Let us just sit with that idea for awhile, because that means some astounding things.
For example, it means that there are no insiders and outsiders; we are all outsiders.
There are no countrymen and foreigners; we are all foreigners.
There are no morally upright and morally corrupt; we are all corrupt.
Even thinking that we are better than someone else makes us idolize ourselves, and that goes against commandment number one, “Thou shall have no other gods.”
You cannot get much worse than breaking the big number one! And you thought murder was bad! That is way down at number five on the list of commandments.
All have sinned and fall short. That means we are all stranded. If we are all stranded, that means there is no one who will be able to figure out how to save us from our deserted wasteland. If no one among us can save us…well…that is a slightly depressing state in which to live.
Most of you reading are Christians, so you know where this reflection is going. And, if you are not that strong of a Christian, at least you may have already read the text from which this reflection is being written, and have thus already heard what Paul says about all of this. So, I am under no delusion that I am going to proclaim something new and earth shattering at this very moment. You have heard it many times before.

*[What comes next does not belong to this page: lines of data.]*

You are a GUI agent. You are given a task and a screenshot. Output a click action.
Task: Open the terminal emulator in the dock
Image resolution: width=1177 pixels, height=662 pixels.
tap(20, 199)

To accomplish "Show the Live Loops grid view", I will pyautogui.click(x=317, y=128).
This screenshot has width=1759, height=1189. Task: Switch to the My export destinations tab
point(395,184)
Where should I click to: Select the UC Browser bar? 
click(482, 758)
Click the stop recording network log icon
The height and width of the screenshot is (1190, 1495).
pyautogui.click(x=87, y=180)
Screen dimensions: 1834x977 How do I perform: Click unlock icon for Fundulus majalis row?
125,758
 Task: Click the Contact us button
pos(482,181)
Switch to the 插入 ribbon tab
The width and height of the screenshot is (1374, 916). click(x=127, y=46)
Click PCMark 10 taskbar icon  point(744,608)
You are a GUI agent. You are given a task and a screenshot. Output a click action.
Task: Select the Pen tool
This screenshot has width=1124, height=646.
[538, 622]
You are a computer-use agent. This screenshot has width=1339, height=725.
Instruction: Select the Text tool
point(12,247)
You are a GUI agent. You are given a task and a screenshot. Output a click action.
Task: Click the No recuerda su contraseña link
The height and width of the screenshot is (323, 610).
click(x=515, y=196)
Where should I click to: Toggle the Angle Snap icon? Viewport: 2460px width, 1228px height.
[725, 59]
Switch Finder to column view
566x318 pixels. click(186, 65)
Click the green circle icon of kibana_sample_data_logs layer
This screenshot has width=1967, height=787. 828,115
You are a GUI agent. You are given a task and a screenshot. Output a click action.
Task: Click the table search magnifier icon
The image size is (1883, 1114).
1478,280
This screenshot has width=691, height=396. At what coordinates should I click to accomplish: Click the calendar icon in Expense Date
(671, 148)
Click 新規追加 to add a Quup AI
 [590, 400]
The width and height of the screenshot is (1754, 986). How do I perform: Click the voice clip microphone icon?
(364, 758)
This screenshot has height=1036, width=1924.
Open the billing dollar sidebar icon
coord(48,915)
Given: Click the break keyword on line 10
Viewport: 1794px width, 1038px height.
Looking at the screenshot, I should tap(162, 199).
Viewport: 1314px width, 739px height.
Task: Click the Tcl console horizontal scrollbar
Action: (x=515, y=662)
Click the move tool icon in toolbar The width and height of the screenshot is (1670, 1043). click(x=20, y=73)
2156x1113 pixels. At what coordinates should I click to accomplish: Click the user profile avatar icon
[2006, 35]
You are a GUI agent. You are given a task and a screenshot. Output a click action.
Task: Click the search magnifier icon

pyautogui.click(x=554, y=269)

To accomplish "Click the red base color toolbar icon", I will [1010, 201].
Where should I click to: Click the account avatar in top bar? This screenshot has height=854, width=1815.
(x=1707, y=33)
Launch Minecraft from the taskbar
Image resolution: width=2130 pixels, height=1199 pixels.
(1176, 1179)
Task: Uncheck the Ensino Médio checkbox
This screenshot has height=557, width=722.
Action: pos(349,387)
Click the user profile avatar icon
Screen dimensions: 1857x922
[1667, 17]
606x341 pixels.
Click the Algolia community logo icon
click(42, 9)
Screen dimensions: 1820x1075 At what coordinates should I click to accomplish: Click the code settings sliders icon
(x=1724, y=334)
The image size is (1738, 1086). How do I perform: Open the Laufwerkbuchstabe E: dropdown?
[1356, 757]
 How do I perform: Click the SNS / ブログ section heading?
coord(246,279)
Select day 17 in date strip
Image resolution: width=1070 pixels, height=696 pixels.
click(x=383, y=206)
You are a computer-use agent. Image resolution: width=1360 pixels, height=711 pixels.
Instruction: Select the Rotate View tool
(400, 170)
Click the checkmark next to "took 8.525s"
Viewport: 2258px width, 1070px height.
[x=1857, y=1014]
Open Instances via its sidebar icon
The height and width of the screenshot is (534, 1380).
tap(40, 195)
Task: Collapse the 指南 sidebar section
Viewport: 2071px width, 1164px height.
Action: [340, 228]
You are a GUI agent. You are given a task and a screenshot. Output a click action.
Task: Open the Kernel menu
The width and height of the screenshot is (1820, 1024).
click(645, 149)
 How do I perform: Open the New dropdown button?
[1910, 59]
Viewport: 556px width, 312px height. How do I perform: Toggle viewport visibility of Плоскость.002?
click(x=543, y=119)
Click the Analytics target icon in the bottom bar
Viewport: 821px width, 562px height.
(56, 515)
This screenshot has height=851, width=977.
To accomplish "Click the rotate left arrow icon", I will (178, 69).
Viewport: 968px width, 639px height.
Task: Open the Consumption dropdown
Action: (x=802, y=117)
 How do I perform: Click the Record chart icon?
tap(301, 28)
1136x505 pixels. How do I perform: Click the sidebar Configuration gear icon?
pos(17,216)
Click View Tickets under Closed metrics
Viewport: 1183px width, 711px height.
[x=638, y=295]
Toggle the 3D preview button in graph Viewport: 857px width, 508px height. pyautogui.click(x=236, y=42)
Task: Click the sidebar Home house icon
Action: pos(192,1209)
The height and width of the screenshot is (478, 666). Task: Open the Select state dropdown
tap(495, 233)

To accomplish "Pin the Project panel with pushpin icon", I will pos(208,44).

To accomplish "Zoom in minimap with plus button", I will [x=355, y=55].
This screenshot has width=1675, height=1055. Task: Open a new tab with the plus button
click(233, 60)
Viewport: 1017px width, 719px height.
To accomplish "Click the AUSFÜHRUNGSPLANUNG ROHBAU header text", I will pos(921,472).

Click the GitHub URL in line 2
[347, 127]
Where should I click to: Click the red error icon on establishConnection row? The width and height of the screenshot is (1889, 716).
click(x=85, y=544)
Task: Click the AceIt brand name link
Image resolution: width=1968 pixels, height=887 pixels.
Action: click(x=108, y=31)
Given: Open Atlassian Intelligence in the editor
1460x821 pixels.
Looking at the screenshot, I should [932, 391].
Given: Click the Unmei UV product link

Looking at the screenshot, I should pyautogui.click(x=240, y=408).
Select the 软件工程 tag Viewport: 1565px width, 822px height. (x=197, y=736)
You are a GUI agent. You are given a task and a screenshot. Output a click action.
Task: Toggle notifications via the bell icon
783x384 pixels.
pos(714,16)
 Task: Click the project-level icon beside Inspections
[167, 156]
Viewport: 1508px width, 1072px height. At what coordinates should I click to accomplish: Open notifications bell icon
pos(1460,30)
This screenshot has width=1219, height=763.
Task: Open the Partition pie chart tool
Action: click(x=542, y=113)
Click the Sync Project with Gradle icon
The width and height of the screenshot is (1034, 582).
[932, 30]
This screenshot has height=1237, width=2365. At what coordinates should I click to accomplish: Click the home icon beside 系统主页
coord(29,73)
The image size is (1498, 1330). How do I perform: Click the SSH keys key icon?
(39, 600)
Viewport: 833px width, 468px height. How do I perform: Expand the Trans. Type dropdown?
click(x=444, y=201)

We are made right…we are saved…by God’s “grace as a gift, through the redemption that is in Christ Jesus, whom God put forward as a sacrifice of atonement by his blood, effective through faith.”
We are not set right with God by anything we did, or will do. We are set right with God because Christ Jesus decided to rescue us from the deserted side of the wall, as a gift. We did not, and will never, earn this salvation. You are saved by God because God wanted to save you.
There is not much to boast about there.
“Hey, I’m the scum of the earth, and I needed someone to some save my sorry soul.”
Well, as I said, you have all heard this before a million times. But, I think that the part of the gospel message that we continually forget is that Jesus’ love erases all of the walls.
There are no insiders and outsiders in God’s kingdom.
There are no walls to separate us from our neighbors.
There are no walls.
That man who was rebuilding his stone wall to separate himself from neighbor was wasting his time.
Jesus prefers us to forgive our neighbor rather than to forget our neighbor.
Jesus prefers us to love our enemies rather than close them out.
Jesus prefers salvation to damnation.
Jesus prefers wall destruction because that sort of love is how the entire cosmos is pulled back together.
So, I have one question for you: With whom have you built a wall?
Do not be surprised to see Jesus taking your wall down, stone by stone, because that is what eternal love looks like.